===== Document text

JUST IN: The War in Ukraine Has Caused 'Tectonic Change' in U.S. Security Assistance, Official Says
One year after the Russian invasion of Ukraine, the United States is facing the ripple effects of the “tectonic change” in U.S. assistance and foreign military sales prompted by the need to support Ukraine, said a senior U.S. official.
Since the start of the war, the United States has provided nearly $30 billion in security assistance, said Jessica Lewis, assistant secretary of state for the bureau of political-military affairs, during a conversation with defense reporters Feb. 24.
“I believe that what we have done — the scope, scale and speed of that work — is part of what makes this tectonic change in security assistance,” she said.
The Bureau of Political-Military Affairs designates itself as the “principal link” to the Defense Department, providing policy direction in international security, military operations, defense strategy and defense trade.
At the start of the Russian invasion, the United States began with “[incredible] focus” on getting weapons across the border “as quickly as we could. We needed to have weapons that were available and immediately close by and helpful in the fight.”
Ukraine has received myriad weapons systems from around the world and proved “incredibly adept” at bringing them in, Lewis said.
“And then we saw the Ukrainians take them and use them to incredible effect at the beginning of the war, and then throughout the war, our focus has been on getting the Ukrainians what they need as the war evolved,” she added.
And as the war has evolved, so has U.S. security assistance, she said.
In the past year, the PM bureau has used the Presidential Drawdown Authority — authority to draw from Defense Department stocks to provide directly to Ukraine — an unprecedented 32 times, accounting for about $20 billion, Lewis said.
Prior to the war in Ukraine, the cap on the authority was $100 million per year, Lewis said, adding “maybe we would use it once or twice a year.” Requests are currently moving through the PM bureau within 24 to 48 hours, which Lewis described as “incredible speed.”
One contributor to the “tectonic change” over the past year has been the reach beyond Ukraine to eastern flank countries, where they have seen a “massive” transition away from Russian equipment, she said. The war in Ukraine has intensified an already-growing trend of countries moving to NATO-compatible militaries, she added.
“We are seeing countries coming to us and saying, ‘Look, we may need to diversify in ways that [we] haven’t before,’” Lewis said, as countries observe what she called a “strategic failure for Russia.”
Countries are questioning Russian equipment and Russia’s ability to continue providing it, she said.

==========
===== Dataset extract

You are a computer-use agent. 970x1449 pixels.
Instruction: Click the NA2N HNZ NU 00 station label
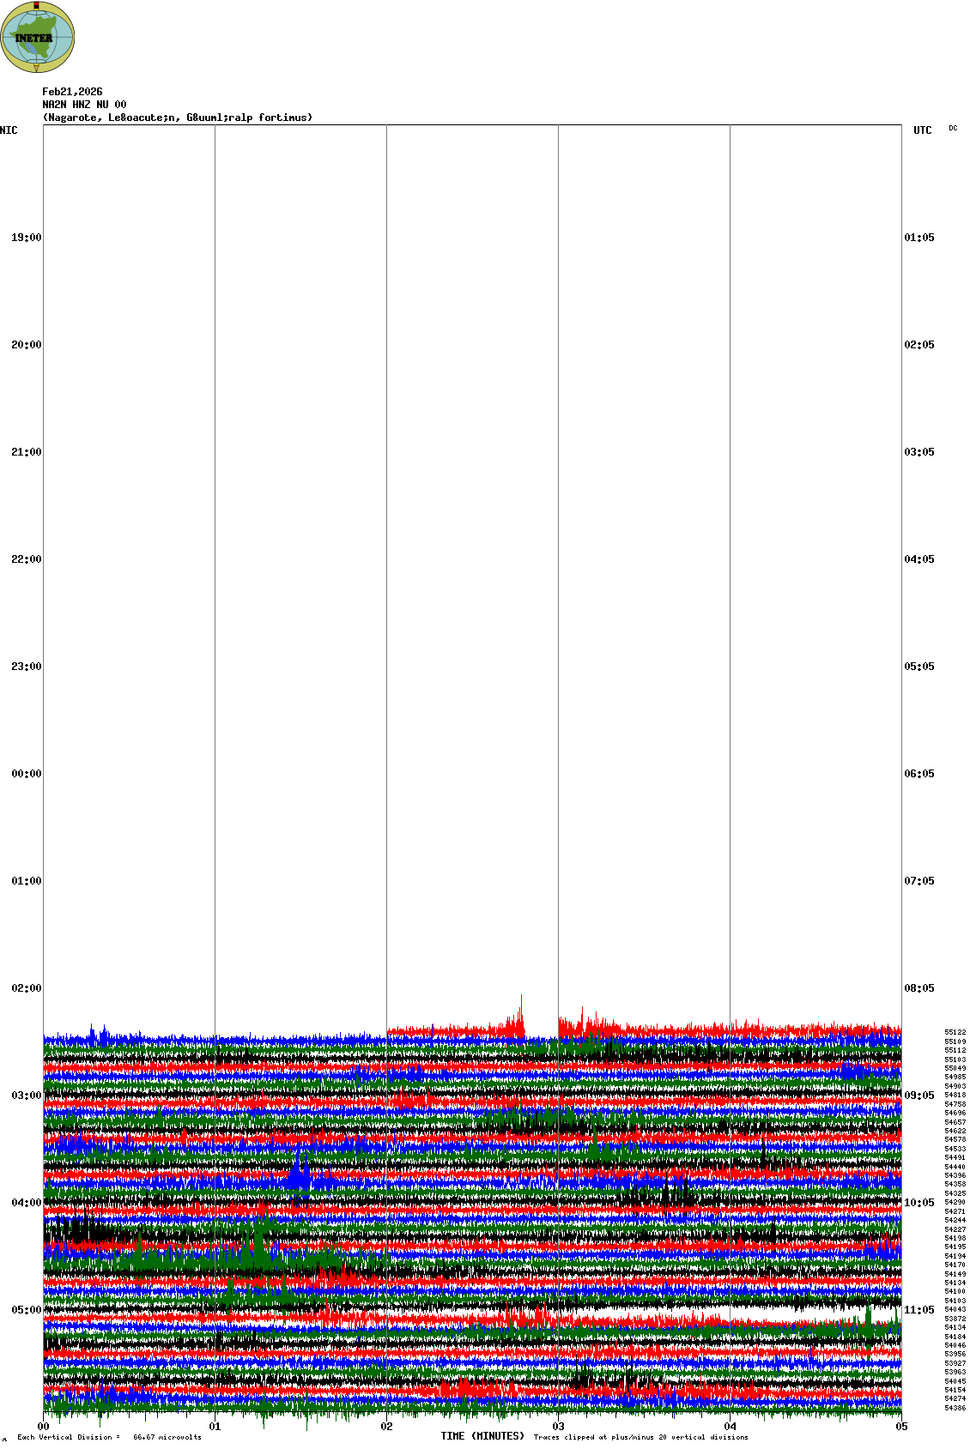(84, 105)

==========
===== Dataset extract

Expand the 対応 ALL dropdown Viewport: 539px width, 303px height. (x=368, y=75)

==========
===== Dataset extract

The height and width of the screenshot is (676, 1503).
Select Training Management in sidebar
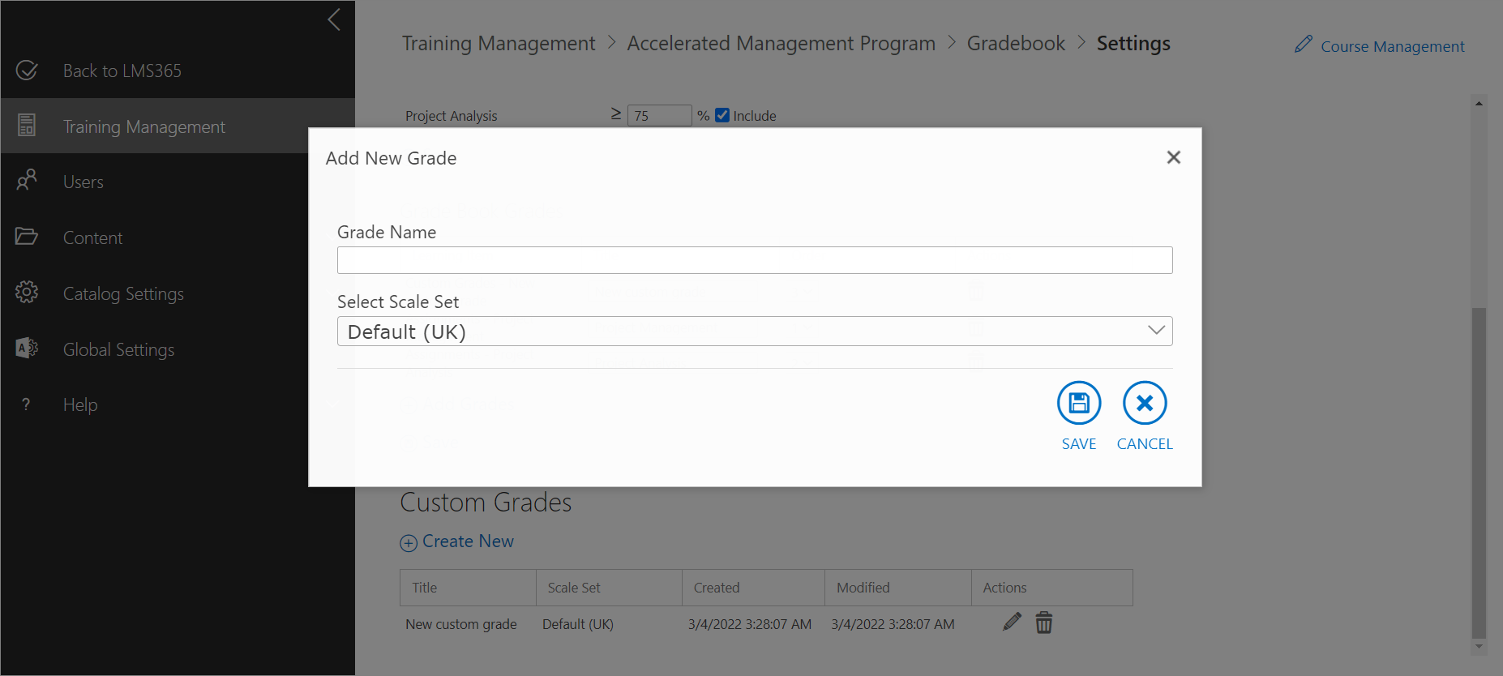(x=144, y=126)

==========

▸ What to work on:
1) In the article on U.S. security assistance, list every area in which the Bureau of Political-Military Affairs is said to provide policy direction.
2) According to the article on U.S. security assistance, how many times has the PM bureau used the Presidential Drawdown Authority in the past year?
3) Return the passage of the article on U.S. security assistance between "The Bureau of Political-Military Affairs designates" and "assistance, she said.", inclusive.

▸ Answers to the exercises:
1) International security, military operations, defense strategy, defense trade

2) 32 times

3)
The Bureau of Political-Military Affairs designates itself as the “principal link” to the Defense Department, providing policy direction in international security, military operations, defense strategy and defense trade.
At the start of the Russian invasion, the United States began with “[incredible] focus” on getting weapons across the border “as quickly as we could. We needed to have weapons that were available and immediately close by and helpful in the fight.”
Ukraine has received myriad weapons systems from around the world and proved “incredibly adept” at bringing them in, Lewis said.
“And then we saw the Ukrainians take them and use them to incredible effect at the beginning of the war, and then throughout the war, our focus has been on getting the Ukrainians what they need as the war evolved,” she added.
And as the war has evolved, so has U.S. security assistance, she said.